* _What you will do_
Copy each line of the material below that includes the string "screenshot".

* _Provided data_
--*--

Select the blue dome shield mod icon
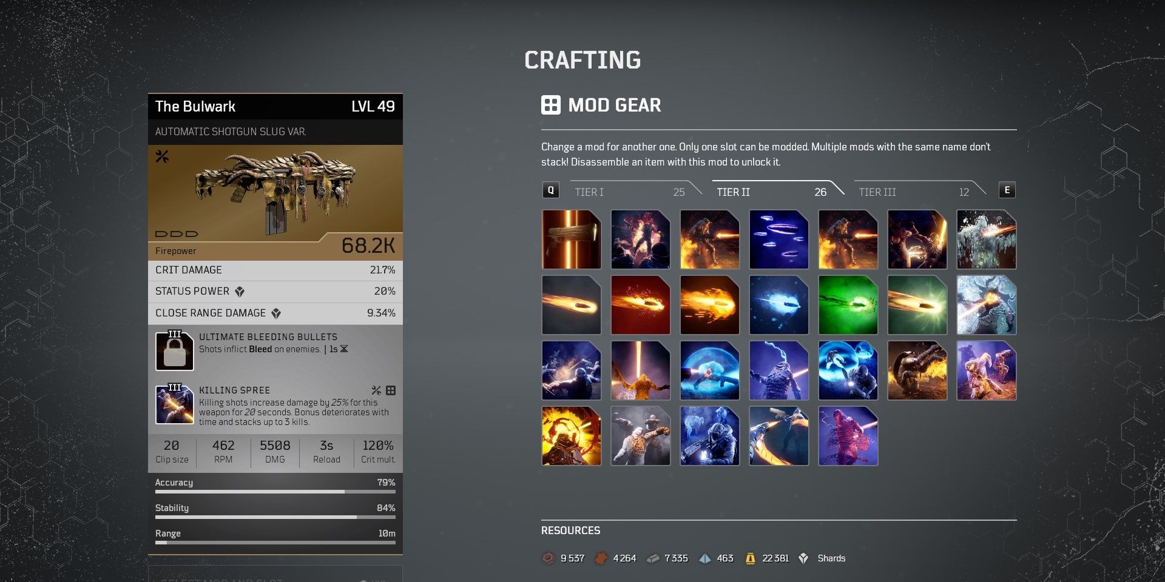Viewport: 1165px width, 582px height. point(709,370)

--*--

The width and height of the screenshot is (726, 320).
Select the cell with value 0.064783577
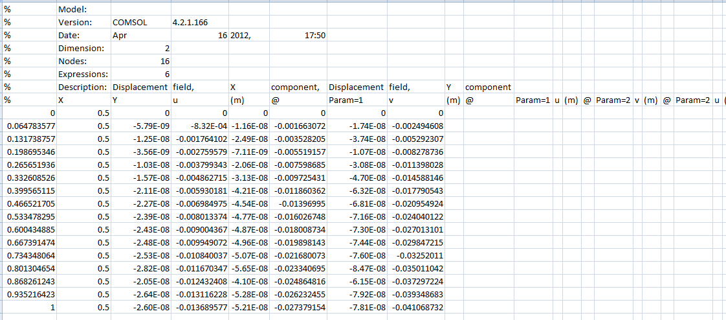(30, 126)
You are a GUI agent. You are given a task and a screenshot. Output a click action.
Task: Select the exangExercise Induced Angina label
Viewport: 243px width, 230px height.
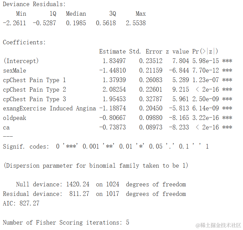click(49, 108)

--*--

* _Response box_
The width and height of the screenshot is (726, 320).
You are a GUI agent. You are given a task and a screenshot. Output a click action.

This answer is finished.